How to find the invertible elements of $\Bbb{Q}[X]$ mod $X^2$ 
I am looking for some hints for finding all the invertible elements of $\Bbb{Q}[X]$ mod $X^2$.

Thank you very much in advance.
 A: The ring $\mathbb{Q}[X]/(X^2)$ is local, that is, it has a unique maximal ideal.
An element of the maximal ideal is not invertible (prove it). What about the elements not in the maximal ideal?
A: In this ring, $\overline{X}$ is a nilpotent, because $\overline{X}^2 = 0$. Nilpontents behave in many ways like infintiesimals; many tools from calculus become available, such as power series:
$$ (1 - x)^{-1} = 1 + x + x^2 + \ldots $$
which truncate to finite sums. And you can check
$$ \overline{(1-X}) \overline{(1+X)} = \overline{1 - X^2} = \overline{1}$$
Any element of this ring is of the form $\overline{a + bX}$, so you can adapt this approach for computing inverse (and seeing when it fails).

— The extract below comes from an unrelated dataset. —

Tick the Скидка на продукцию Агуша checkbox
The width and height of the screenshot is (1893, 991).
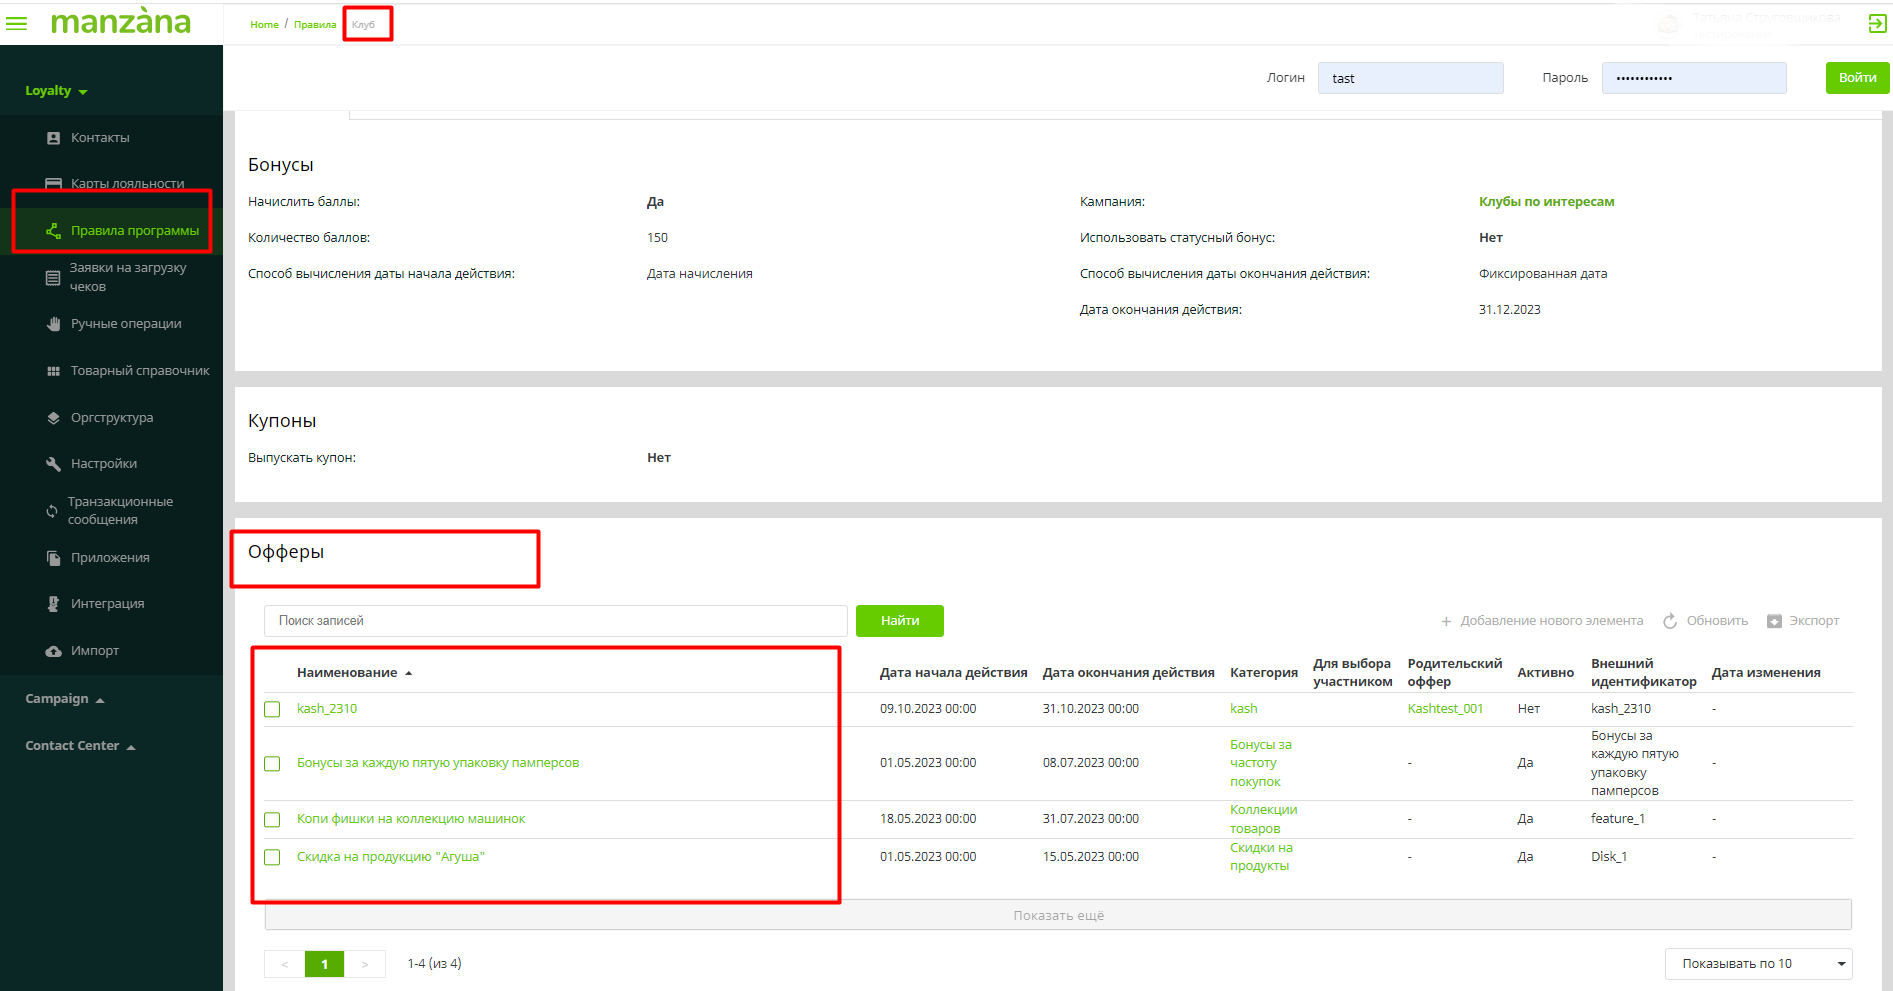(x=272, y=857)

However, the specific problem of finding inverses has a neat trick:
$$ (a + \epsilon) \cdot (a - \epsilon) = a^2 - \epsilon^2 $$
which gives you an algorithmic way to keep multiplying in terms to keep increasing the order of the infinitesimal adjustment until it goes away entirely. Of course, here, it goes away after one step, since $\overline{X}^2 = \overline{1}$.

There is a homomorphism $\mathbb{Q}[X] / X^2 \to \mathbb{Q}$ defined by sending $X \mapsto 0$. Thus, if $\overline{a + b X}$ is a unit, so is $a+b0 = a$.
You now have enough tools to prove the converse.